Our study also contradicts the claim that these westward invasions resulted in founder effects.16 The high level of autosomal diversity observed in all Turkic-speaking populations (Table 2) contrasts indeed with the low level of Y-chromosome diversity found in some populations of the region.10, 16 Our recent studies based on the analysis of uni-parental markers in Central Asia already showed that the low-level Y-chromosome diversity is only found in the Turkic-speaking group,46 which may therefore be explained by the social organization of Turkic-speaking populations, which is based on patrilineal descent groups.10, 18

Overall, our results are partly consistent with Comas et al's hypothesis11 that Central Asia has been a contact zone between two differentiated groups. Our study suggests that one of these groups is a long-lasting group of settled populations, now represented by Tajiks and Turkmen, although the origin of this group is difficult to infer; the second of these groups is likely to have a more recent origin, resulting from the movements of eastern nomadic Turkic-speaking groups. Interestingly, we found almost no African ancestry in the genetic pool of Central Asian population from clustering analyses (Figure 3). Yet, with the same level of clustering, we found no African ancestry either in Europe or in East-Asia. Further work is therefore required to infer the more ancient peopling of Central Asia, after the spread of modern humans out of Africa.

We found that the Uzbek populations were scattered across Turkic- and Indo-Iranian-speaking populations (Figure 2b). Some Uzbek populations (LUZa, LUZn, UZA) were closer to Indo-Iranian-speaking populations, whereas other populations (UZB, UZT) clearly clustered with Turkic-speaking populations. This is consistent with the fact that Uzbek populations include the seventeenth century Uzbeks, which were nomadic herders before they sedentarized around the sixteenth century,10 and the former Chagatai Turk groups who were already settled in Uzbekistan.47 Uzbeks therefore result from the union of different tribes, some of recent origin clustering with Turkic-speaking populations and some tracing back to Chagatai Turks who were strongly admixed with Iranian dwellers of Central Asia.

Evidence for linguistic replacements

We found two presumable cases of linguistic replacements in Central Asia. The Turkic-speaking populations, TUR (Turkmen) and UZA (Uzbek) were found to cluster together with Indo-Iranian-speaking populations (Figure 2). The Uzbek population UZA, a currently Turkic-speaking population, is indeed genetically more similar to Indo-Iranian speakers, which suggests a linguistic shift in this population. Concerning the Turkmen, their genetic similarity with Tajiks (see also Table 4) is consistent with the hypothesis that they may be the present-day descendants of populations established over long periods of time. The indigenous cultural history of the Turkmen in Turkmenistan can indeed be dated back to 10 000 years BC and similarities between the cultures and technologies found in the archaeological record suggest that this region has been continually occupied since 6000 BC. A recent linguistic replacement in the TUR population would then explain the observed pattern of a Turkic-speaking population clustering with Indo-Iranian speakers.

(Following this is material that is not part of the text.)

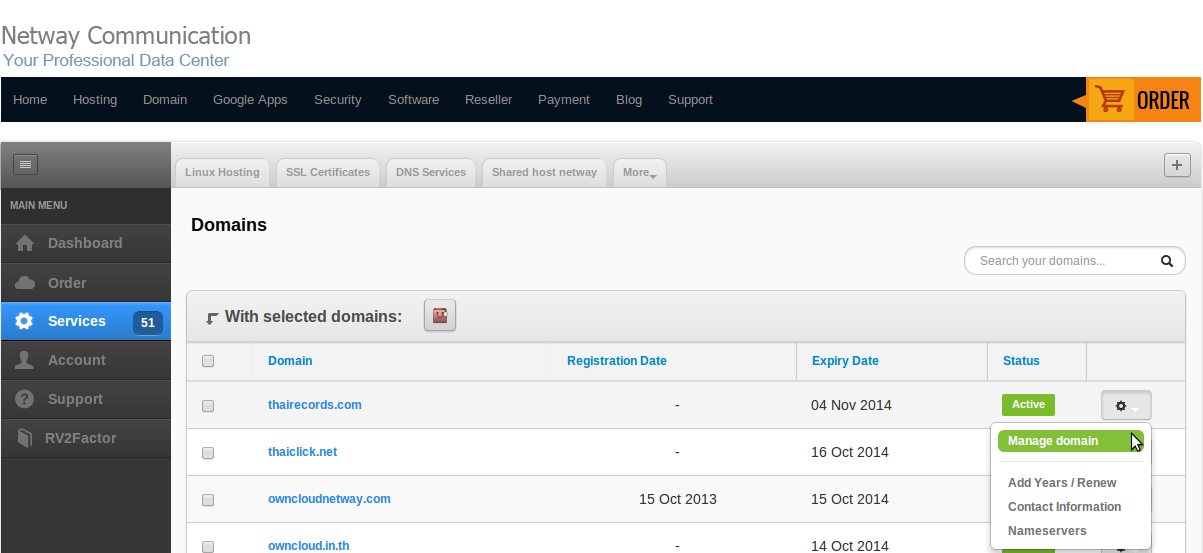Viewport: 1203px width, 553px height.
Task: Select Nameservers in the domain dropdown
Action: 1047,531
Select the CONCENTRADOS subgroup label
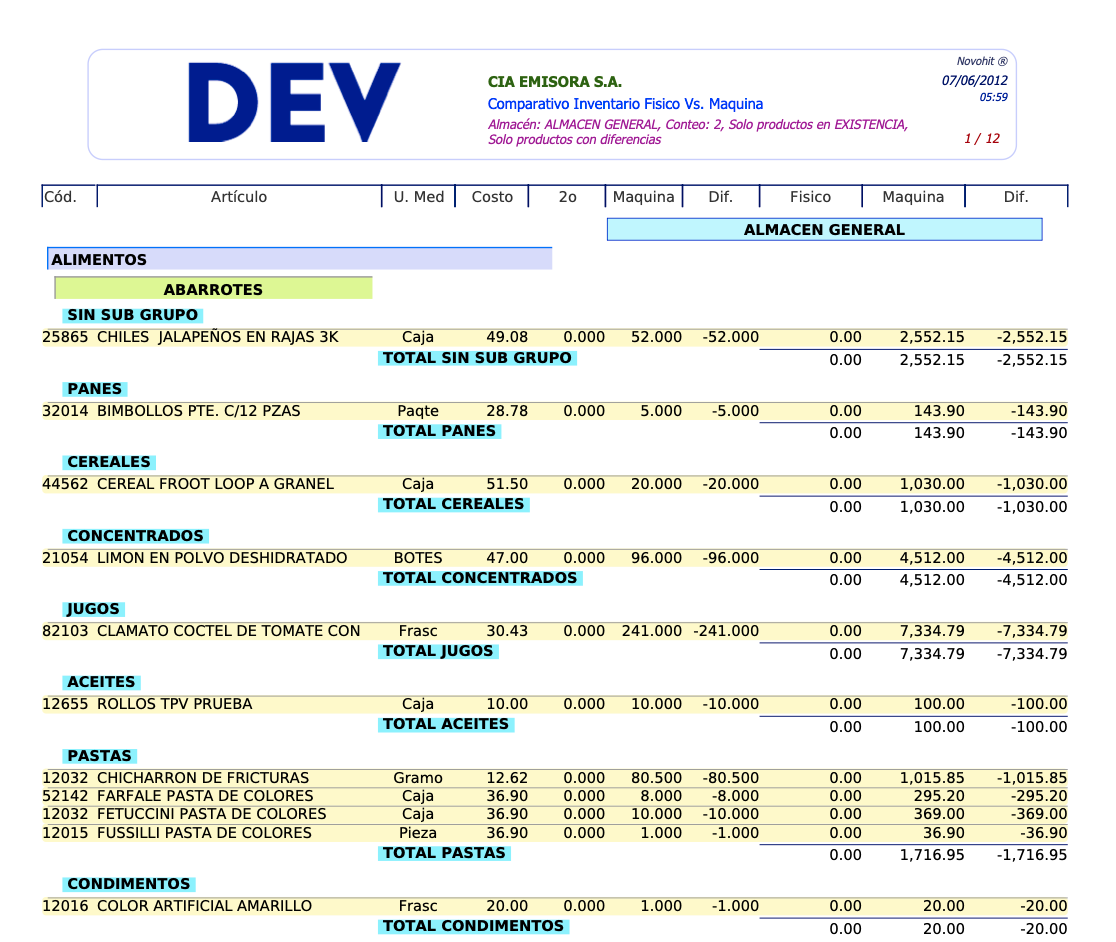 (x=135, y=536)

A Central Asian origin of the Hazaras?

Our study confirms the results of Li et al's study48 that cluster the Hazara population with Central Asian populations, rather than Mongolian populations, which is consistent with ethnological studies.49 Our results further extend these findings, as we show that the Hazaras are closer to Turkic-speaking populations from Central Asia than to East-Asian or Indo-Iranian populations.